Mostly, he photographed Legion officials posing with the president. "Next thing I know, this kid barrels through the line and grabs the president's hand, so I took the shot," he later told the Baltimore Jewish Times.

In his memoir, "My Life," Clinton said he was determined to shake the president's hand, but the moment with Kennedy did not instigate his presidential aspirations. However, Mr. Sachs's picture was heavily promoted during the 1992 Democratic national convention and has since been much reproduced.

Benjamin Ginsberg, a Johns Hopkins University political science professor, told the Baltimore Jewish Times that the picture was important for how it appeared to make Clinton Kennedy's heir apparent.

Arnold Sachs was born June 17, 1928, in the Bronx, N.Y., and began his professional life as a jeweler's apprentice. Bored by his job and riveted by the pictures he saw in the New York Daily Mirror, a Hearst tabloid, he opted for a photojournalism career. He soon sold his first picture, of a house fire in his neighborhood.

In 1946, he became a messenger boy for Hearst newspapers in New York, and five years later, he was a Washington-based photographer for Hearst's International News Photos wire service.

His most enduring shot of the period, "Fallen Integration Fighter" (1957), showed a Little Rock protester lying on the ground and trying to wrest a bayonet from a paratrooper as the soldiers march over him.

That picture won the White House News Photographers' Association grand prize and spot news awards.

He also worked for the old Washington Star and, starting in the early 1960s, spent more than 20 years with Agence France-Presse.

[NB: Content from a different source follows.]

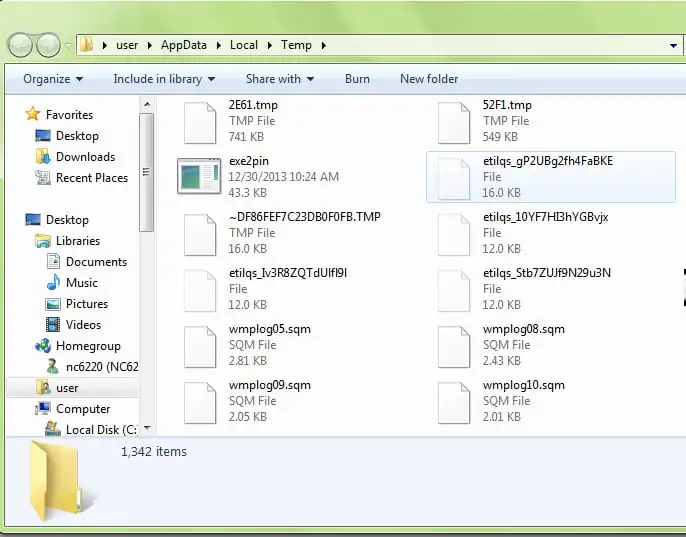Click the Homegroup icon in sidebar
Image resolution: width=686 pixels, height=537 pixels.
(43, 346)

For much of his life, he and his wife also co-owned and operated a photographic news agency and a retail store in Southeast Washington. Consolidated News Photos and the Congressional Photo Shoppe, respectively, operated from the same store a block from Capitol Hill.

He covered political conventions and spacecraft launches and took many freelance assignments that brought him in contact with world leaders in Washington. In all, he covered 11 presidents, from Harry S. Truman to George W. Bush.

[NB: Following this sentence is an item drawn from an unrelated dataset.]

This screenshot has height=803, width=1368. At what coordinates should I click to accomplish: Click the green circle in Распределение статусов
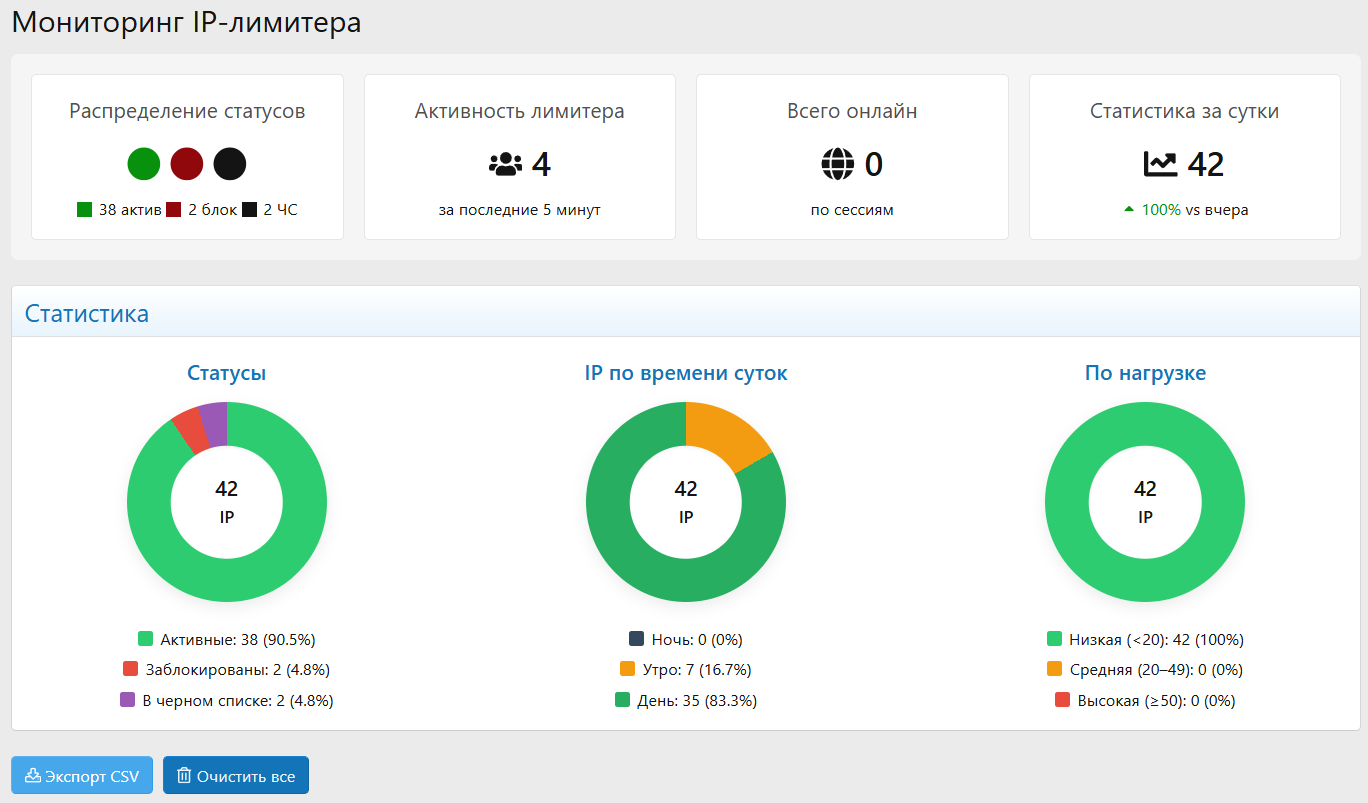pyautogui.click(x=143, y=164)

Mr. Sachs, an Oxon Hill resident, was a Democratic Party volunteer in Prince George's County.

He took campaign pictures for Del. Charles S. Blumenthal (D-Prince George's) when Blumenthal, running for the U.S. House in 1976, made a parachute jump to recall his hale days as a World War II paratrooper. Blumenthal did not win the race but got a great deal of publicity.

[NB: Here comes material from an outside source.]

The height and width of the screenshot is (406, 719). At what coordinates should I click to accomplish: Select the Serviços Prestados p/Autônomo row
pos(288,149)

Mr. Sachs, who described civil rights as a lifetime concern, played a role in getting the White House News Photographers' Association to include Maurice Sorrell of Johnson Publications as one of its first black members.

He won the association's lifetime achievement award for still photography in 2001.

His wife of 54 years, Lorraine Chimkin Sachs, died in 2004.

Survivors include four children, Ronald M. Sachs of Silver Spring, Howard L. Sachs of Woodbridge, Todd S. Sachs of Santa Rosa Beach, Fla., and Susan Sachs Brown of Dunkirk; two sisters; six grandchildren; and a great-grandson.